Parts of the exercise:
• 1. List every company named in the court opinion below, each with the short name the opinion gives it.
• 2. Rewrite the court opinion's paragraph that begins "The motion is supported by affidavits" as a short bulleted list that keeps its main facts.

The opinion of the court was delivered by: Robert D. Morgan, District Judge.

                          THE PLEADINGS

The complaint herein seeks to have plaintiff's alleged security interest in the proceeds of certain equipment held to be a superior lien to that of the United States Government for taxes. After answers by all defendants, plaintiff has moved for entry of judgment on the pleadings.

Jurisdiction is founded in 26 U.S.C. § 7426, 28 U.S.C. § 1346(e), 2410 and 2463, and venue here is asserted under 28 U.S.C. § 1402(c). There is no dispute with respect to either jurisdiction or venue.

The motion is supported by affidavits and sworn documents. A written agreement by all parties to this action, containing comprehensive recitals, and other undisputed documents are attached to the complaint. The Government's opposition to said motion is also supported by affidavits and sworn documents. It is clear, therefore, under Rule 12(c) F. R.C.P., that the motion must be treated as one for summary judgment and be disposed of as provided in Rule 56 F.R. C.P. All parties have been given reasonable opportunity to present any material deemed pertinent;*fn1 and the question thus becomes whether there is any genuine issue as to any material fact requiring trial or whether judgment should be entered as a matter of law.

The following sets of facts are clear and undisputed:

1. Plaintiff loaned $600,000 in cash to Canadian Parkhill Construction Equipment, Ltd. (herein CONSTRUCTION) on November 13, 1969, taking a note and chattel mortgage on 29 pieces of heavy construction equipment which plaintiff believed in good faith to be owned by the borrower, which mortgage, to the extent necessary and with other documents, was promptly filed and recorded so as to perfect any security title obtained thereby and giving requisite public notice thereof in the jurisdictions here pertinent. The two other "Canadian" corporate defendants, Canadian Parkhill Pipe Stringing, Inc. (herein INC.), for whose tax liability the United States asserts its lien, and Canadian Parkhill Pipe Stringing, Ltd. (herein LTD.), of which CONSTRUCTION and INC. are both wholly owned subsidiaries, had knowledge of and guaranteed the loan in writing.

Dataset excerpt:
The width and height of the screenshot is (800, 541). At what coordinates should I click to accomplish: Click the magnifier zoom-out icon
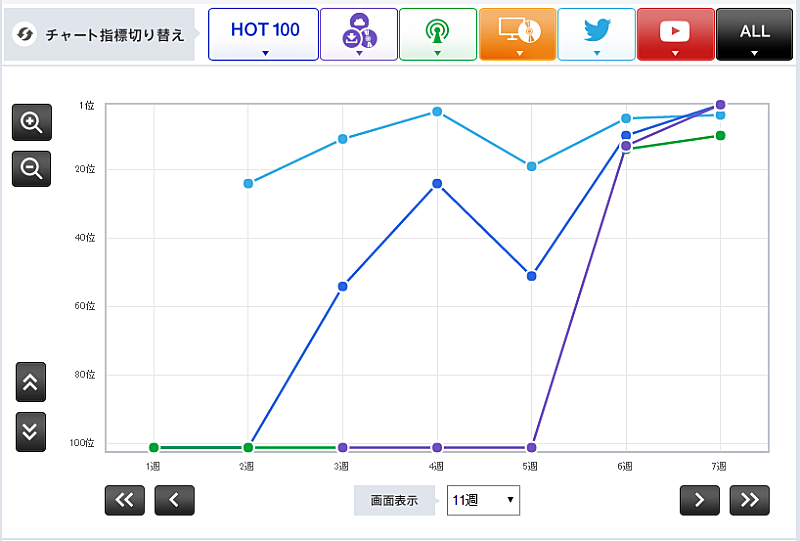(31, 169)
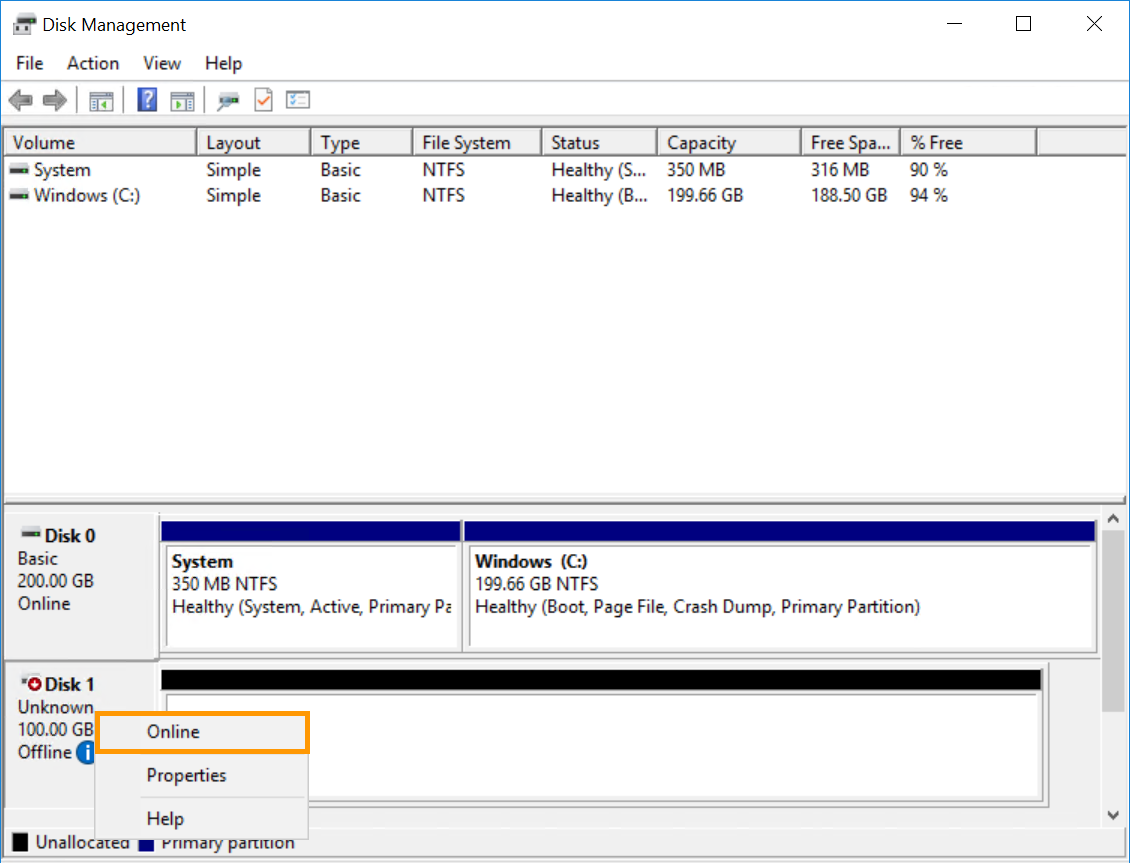
Task: Open the Action menu
Action: [x=92, y=63]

Answers to the exercise:
• 1.
- Canadian Parkhill Construction Equipment, Ltd. (CONSTRUCTION)
- Canadian Parkhill Pipe Stringing, Inc. (INC.)
- Canadian Parkhill Pipe Stringing, Ltd. (LTD.)

• 2.
- Affidavits and sworn documents support the motion.
- The complaint attaches a written agreement signed by all parties, with comprehensive recitals, and other undisputed documents.
- Affidavits and sworn documents also support the Government's opposition.
- Under Rule 12(c) F.R.C.P., the motion must therefore be treated as one for summary judgment and decided under Rule 56 F.R.C.P.
- All parties have had reasonable opportunity to present pertinent material.
- The question is whether any genuine issue of material fact requires trial or whether judgment should be entered as a matter of law.